Start of Provided information

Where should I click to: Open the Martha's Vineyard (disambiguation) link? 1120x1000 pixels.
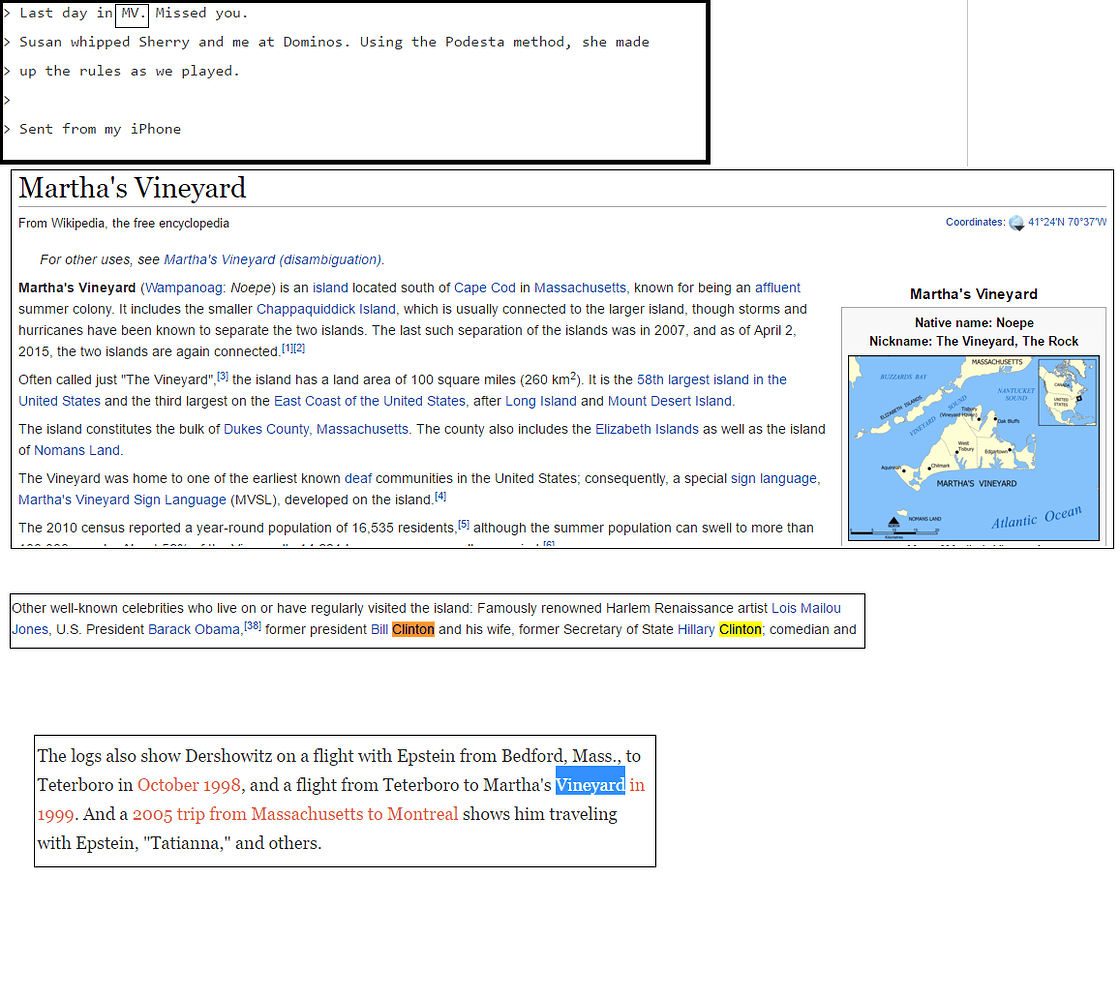[x=272, y=260]
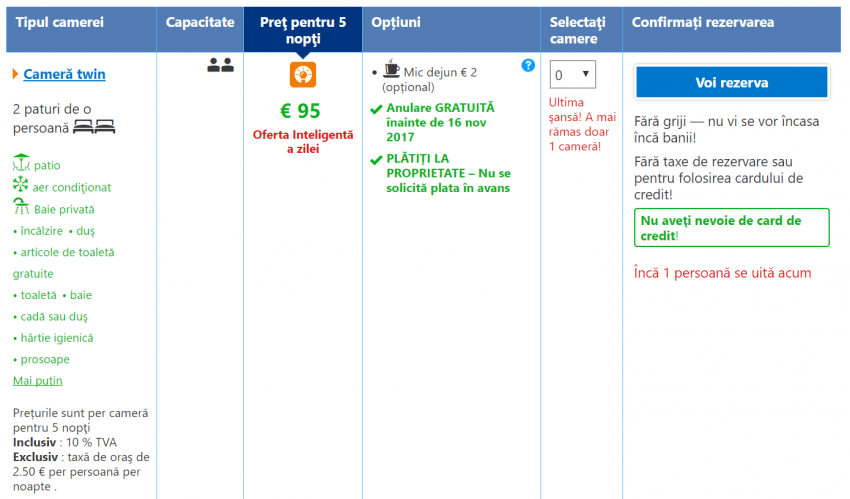The width and height of the screenshot is (850, 499).
Task: Click the orange Smart Deal icon
Action: point(303,75)
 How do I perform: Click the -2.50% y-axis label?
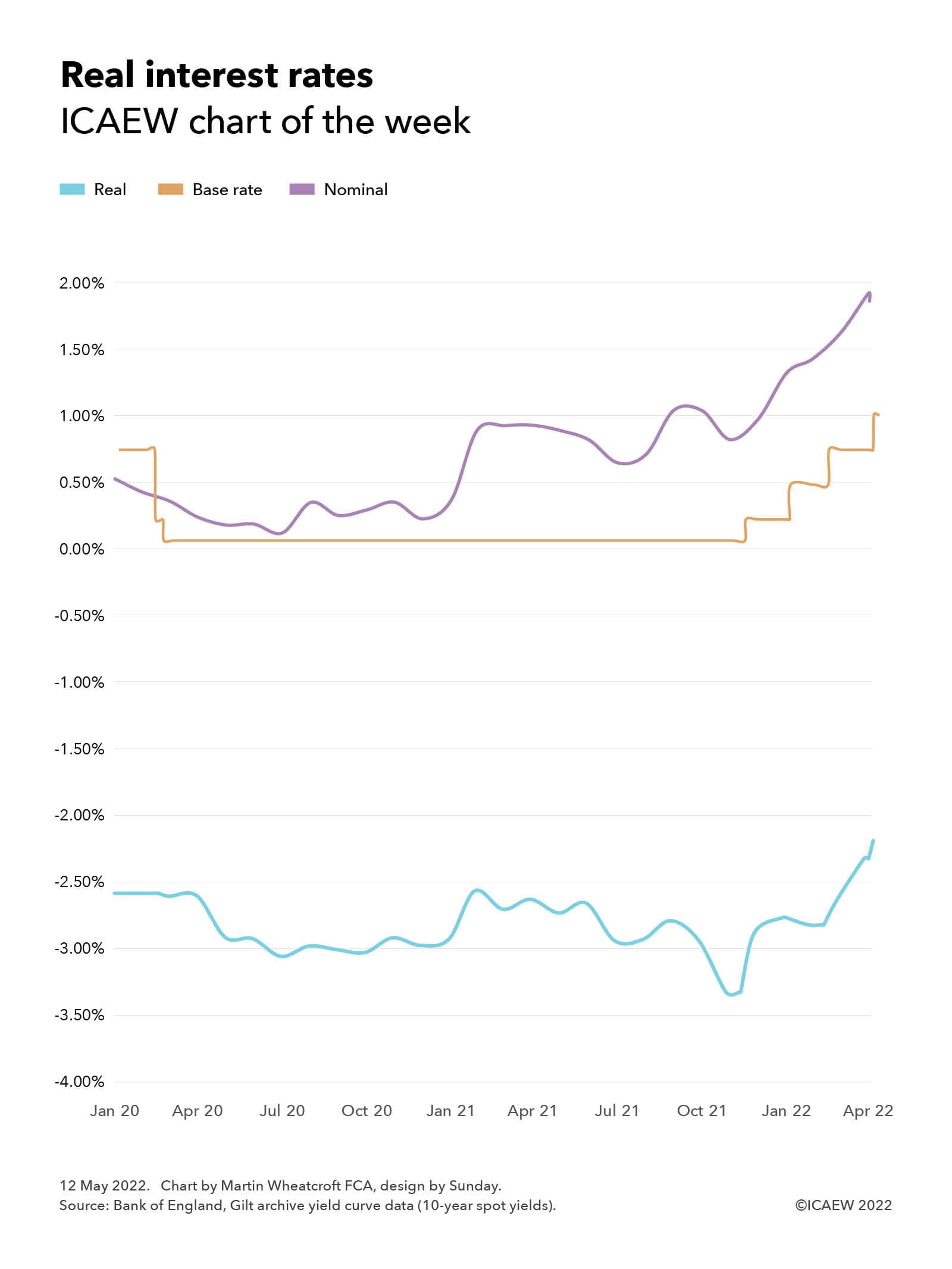coord(79,882)
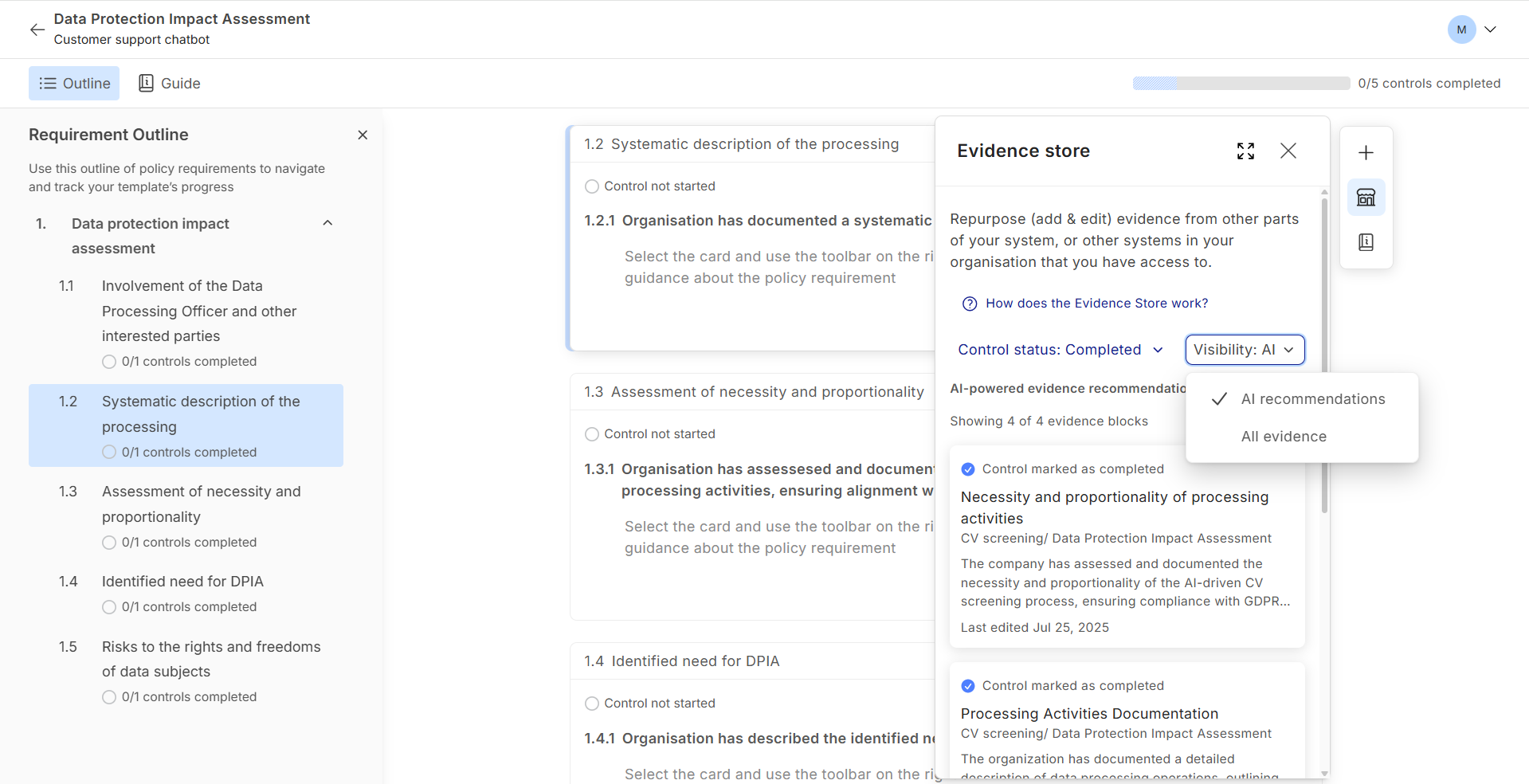This screenshot has width=1529, height=784.
Task: Select All evidence from visibility menu
Action: coord(1284,437)
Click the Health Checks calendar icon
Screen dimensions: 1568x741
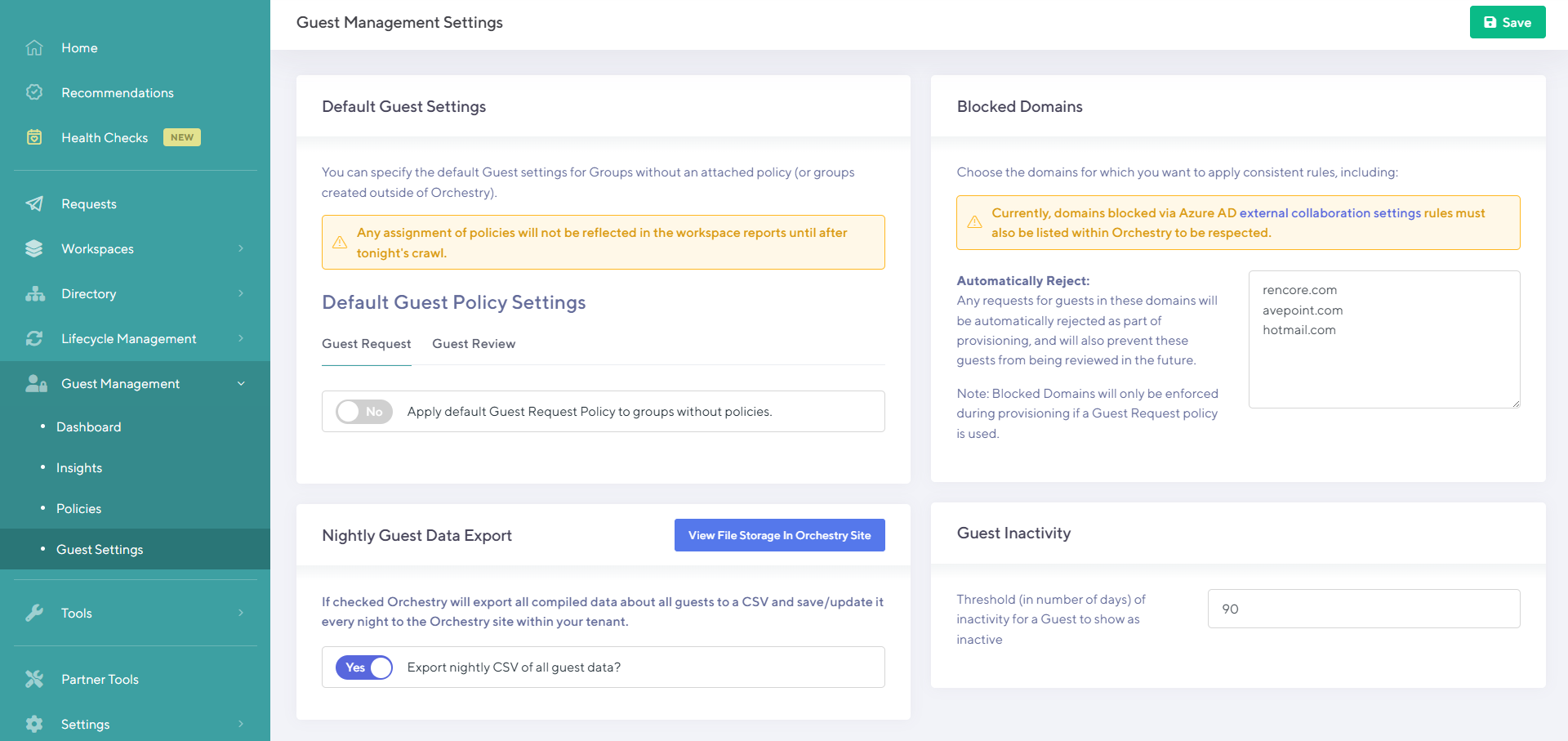point(34,137)
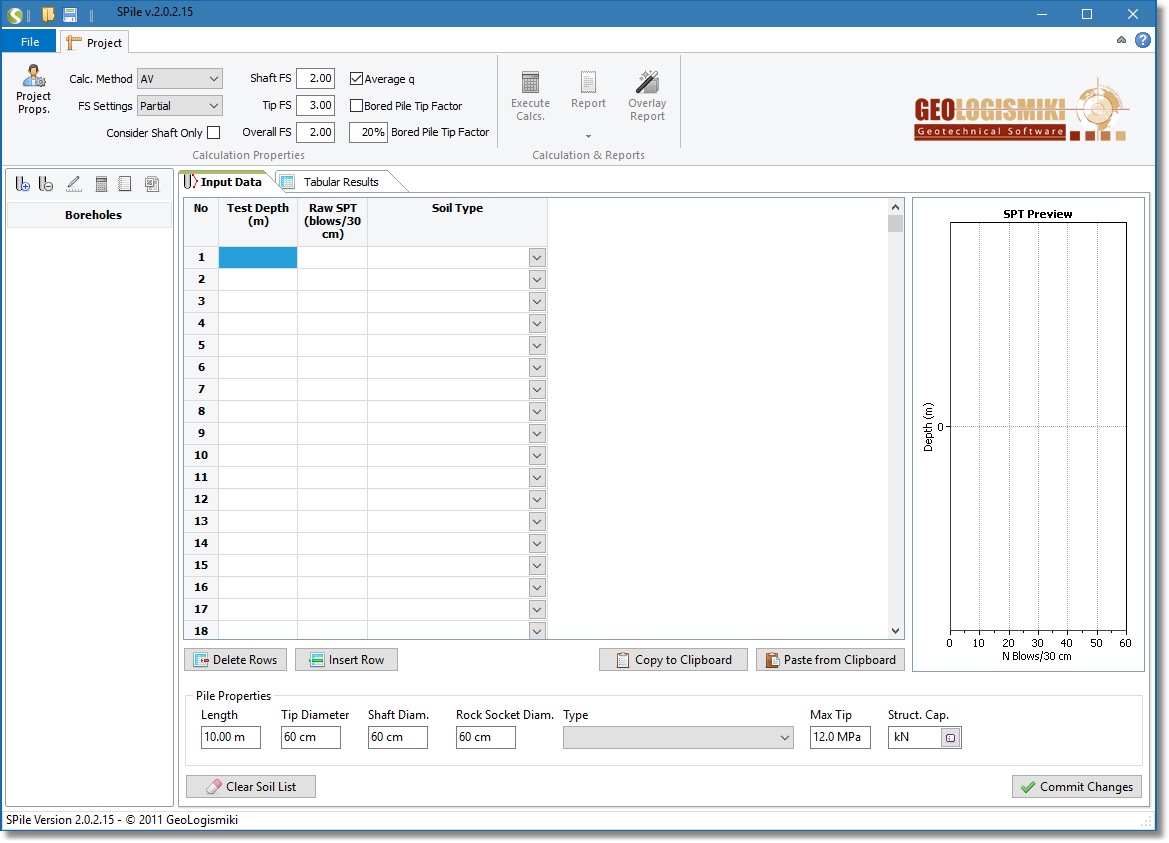
Task: Select Execute Calcs. in the ribbon
Action: (x=530, y=95)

End of Provided information

Give the records above again in full and exactly, but exclude every picture.

Where should I click to: Open the Martha's Vineyard (disambiguation) link? 1120x1000 pixels.
[x=272, y=260]
The width and height of the screenshot is (850, 499).
Task: Click the orange Smart Deal icon
Action: point(303,75)
 How do I perform: Click the -2.50% y-axis label?
coord(79,882)
This screenshot has width=1529, height=784.
Task: Select All evidence from visibility menu
Action: coord(1284,437)
Click the Health Checks calendar icon
Screen dimensions: 1568x741
point(34,137)
Task: Select Execute Calcs. in the ribbon
Action: (x=530, y=95)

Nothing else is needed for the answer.